The task
The listing beneath should be written out in full, exactly as shown.

Input for this task
##########
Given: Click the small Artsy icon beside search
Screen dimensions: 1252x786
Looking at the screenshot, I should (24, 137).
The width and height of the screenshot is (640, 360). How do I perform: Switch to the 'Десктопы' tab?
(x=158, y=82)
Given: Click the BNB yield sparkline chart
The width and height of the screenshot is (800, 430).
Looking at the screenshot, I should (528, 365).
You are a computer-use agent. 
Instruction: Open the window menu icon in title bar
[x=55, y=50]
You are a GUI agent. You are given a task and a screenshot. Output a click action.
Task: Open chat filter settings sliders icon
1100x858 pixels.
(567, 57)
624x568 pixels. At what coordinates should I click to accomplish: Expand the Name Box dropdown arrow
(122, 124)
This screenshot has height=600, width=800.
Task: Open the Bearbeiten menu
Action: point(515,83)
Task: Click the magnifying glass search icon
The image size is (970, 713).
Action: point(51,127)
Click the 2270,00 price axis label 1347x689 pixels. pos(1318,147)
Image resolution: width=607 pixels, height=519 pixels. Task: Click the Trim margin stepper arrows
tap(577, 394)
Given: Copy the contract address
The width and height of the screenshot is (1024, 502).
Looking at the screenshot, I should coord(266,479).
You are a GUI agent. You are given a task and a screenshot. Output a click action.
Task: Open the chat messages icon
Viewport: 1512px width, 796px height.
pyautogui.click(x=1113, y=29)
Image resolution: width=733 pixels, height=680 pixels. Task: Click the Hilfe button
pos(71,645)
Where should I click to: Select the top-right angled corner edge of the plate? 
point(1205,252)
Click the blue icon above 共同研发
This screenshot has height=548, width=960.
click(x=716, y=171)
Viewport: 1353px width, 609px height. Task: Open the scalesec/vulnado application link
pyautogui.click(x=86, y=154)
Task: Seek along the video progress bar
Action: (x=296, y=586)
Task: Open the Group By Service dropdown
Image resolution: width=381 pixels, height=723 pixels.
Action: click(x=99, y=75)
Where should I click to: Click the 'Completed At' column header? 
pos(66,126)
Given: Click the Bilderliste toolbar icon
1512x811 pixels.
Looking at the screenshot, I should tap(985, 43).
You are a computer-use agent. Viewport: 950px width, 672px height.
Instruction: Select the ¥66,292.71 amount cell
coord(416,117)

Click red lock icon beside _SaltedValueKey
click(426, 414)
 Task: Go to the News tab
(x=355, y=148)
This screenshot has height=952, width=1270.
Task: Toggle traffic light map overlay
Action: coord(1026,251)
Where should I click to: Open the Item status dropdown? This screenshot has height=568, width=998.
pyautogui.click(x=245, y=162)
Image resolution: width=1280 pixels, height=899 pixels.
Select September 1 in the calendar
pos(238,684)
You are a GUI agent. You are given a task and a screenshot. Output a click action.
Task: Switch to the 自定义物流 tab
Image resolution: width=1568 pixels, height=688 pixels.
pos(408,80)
##########
Result of the task
Given: Click the small Artsy icon beside search
Screen dimensions: 1252x786
Looking at the screenshot, I should (24, 137).
The width and height of the screenshot is (640, 360). How do I perform: Switch to the 'Десктопы' tab?
(x=158, y=82)
Given: Click the BNB yield sparkline chart
The width and height of the screenshot is (800, 430).
Looking at the screenshot, I should (528, 365).
You are a computer-use agent. 
Instruction: Open the window menu icon in title bar
[x=55, y=50]
You are a GUI agent. You are given a task and a screenshot. Output a click action.
Task: Open chat filter settings sliders icon
1100x858 pixels.
(567, 57)
624x568 pixels. At what coordinates should I click to accomplish: Expand the Name Box dropdown arrow
(122, 124)
This screenshot has height=600, width=800.
Task: Open the Bearbeiten menu
Action: point(515,83)
Task: Click the magnifying glass search icon
The image size is (970, 713).
Action: point(51,127)
Click the 2270,00 price axis label 1347x689 pixels. pos(1318,147)
Image resolution: width=607 pixels, height=519 pixels. Task: Click the Trim margin stepper arrows
tap(577, 394)
Given: Copy the contract address
The width and height of the screenshot is (1024, 502).
Looking at the screenshot, I should coord(266,479).
You are a GUI agent. You are given a task and a screenshot. Output a click action.
Task: Open the chat messages icon
Viewport: 1512px width, 796px height.
pyautogui.click(x=1113, y=29)
Image resolution: width=733 pixels, height=680 pixels. Task: Click the Hilfe button
pos(71,645)
Where should I click to: Select the top-right angled corner edge of the plate? 
point(1205,252)
Click the blue icon above 共同研发
This screenshot has height=548, width=960.
click(x=716, y=171)
Viewport: 1353px width, 609px height. Task: Open the scalesec/vulnado application link
pyautogui.click(x=86, y=154)
Task: Seek along the video progress bar
Action: (x=296, y=586)
Task: Open the Group By Service dropdown
Image resolution: width=381 pixels, height=723 pixels.
Action: click(x=99, y=75)
Where should I click to: Click the 'Completed At' column header? 
pos(66,126)
Given: Click the Bilderliste toolbar icon
1512x811 pixels.
Looking at the screenshot, I should tap(985, 43).
You are a computer-use agent. Viewport: 950px width, 672px height.
Instruction: Select the ¥66,292.71 amount cell
coord(416,117)

Click red lock icon beside _SaltedValueKey
click(426, 414)
 Task: Go to the News tab
(x=355, y=148)
This screenshot has height=952, width=1270.
Task: Toggle traffic light map overlay
Action: coord(1026,251)
Where should I click to: Open the Item status dropdown? This screenshot has height=568, width=998.
pyautogui.click(x=245, y=162)
Image resolution: width=1280 pixels, height=899 pixels.
Select September 1 in the calendar
pos(238,684)
You are a GUI agent. You are given a task and a screenshot. Output a click action.
Task: Switch to the 自定义物流 tab
Image resolution: width=1568 pixels, height=688 pixels.
pos(408,80)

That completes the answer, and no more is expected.